Well it's good to hear someone else thinks the same thing. The internet makes it seem like it's never been done.


----------



## ilam

i'm going to say no.. CPO are notorious nippers, no matter how 'peaceful' they are claimed to be. the slow frogs will definitely get picked at since they like to sit still all the time.


----------



## Scherb

ilam said:


> i'm going to say no.. CPO are notorious nippers, no matter how 'peaceful' they are claimed to be. the slow frogs will definitely get picked at since they like to sit still all the time.
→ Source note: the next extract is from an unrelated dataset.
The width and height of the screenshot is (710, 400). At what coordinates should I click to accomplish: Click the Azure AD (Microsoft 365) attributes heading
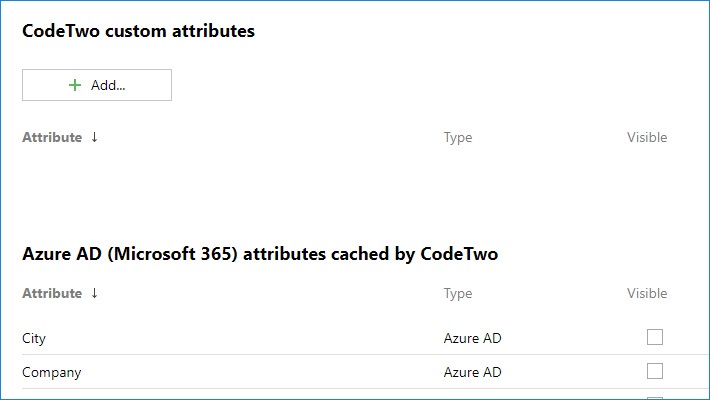click(259, 254)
I would half to agree i had a Mexican dwarf cray and he would try to attack me when i put my hand near him.


----------



## datfish

Scherb said:


> I would half to agree i had a Mexican dwarf cray and he would try to attack me when i put my hand near him.


Mine runs in abject terror when I come near the tank, and if I stick my hand in to do something he's going to hide for a good fifteen minutes after.


----------



## Diztrbd1

yea it's probably taking a big chance honestly. ADF aren't very active as mentioned, but they usually don't stick around too long if other critters get too close....atleast mine didn't. Though they will probably get nipped at And most crayfish will eat anything they can catch ime. Probably a 50/50 chance lol depending on the size of the tank


----------



## datfish

So I guess it really just depends on the temperament of my crayfish. He ignores a mystery snail the same size as him, but I don't know if that means anything.


----------



## inuudo

My CPOs took chunks out of the guppies' and endlers' tails at night.


----------



## datfish

inuudo said:


> My CPOs took chunks out of the guppies' and endlers' tails at night.


That's frightening. I wonder if I've made mine too fat to hunt, or if he's sick and I don't know about it because he seems so calm.


----------



## Scherb

datfish said:


> That's frightening. I wonder if I've made mine too fat to hunt, or if he's sick and I don't know about it because he seems so calm.


Did you just get him ? if so that is probably why he is timid.


----------



## datfish

Scherb said:


> Did you just get him ? if so that is probably why he is timid.


Yeah I got him recently. He probably will get more aggressive, but I'm hoping it won't become an issue. I'm kind of embarrassed that I didn't remember that factor.


----------



## UnderseaGal

So how did this turn out? I have a dwarf lobster and I'm considering adding two frogs in...


----------



## Rogo

Dwarf crayfish are generally peaceful, but they are strong enough to catch an aquatic frog and try to eat it if they want to. And even if they don't eat it, there's a chance they will hold on long enough for the frog to drown.

I wouldn't risk it.


----------



## maximusfish

We added a few mexican orange dwarf crayfish to our shrimp tank. Half the Internet information said they would take out shrimp, especially the slower CRS, and the other half said the shrimp would be fine. We keep them well fed. sometimes the shrimp ride around on the crayfish's back. We have seen them nose to nose with our shrimp and the crayfish have no interest in them. No idea about frogs though.


----------



## Shrimpette

the frog's limbs are pretty thin. It wouldn't take much of a pinch to break or sever a limb or foot or take a chunk of flesh (especially when the frogs molt)


----------



## barvinok

Shrimpette said:


> the frog's limbs are pretty thin. It wouldn't take much of a pinch to break or sever a limb or foot or take a chunk of flesh (especially when the frogs molt)


Second for this. I would not put my dwarf frogs with the cray fish


----------



## UnderseaGal

Thanks for the input everyone - in the end I got a different tank for the frogs so that they won't have to cross paths with my dwarf lobster.


----------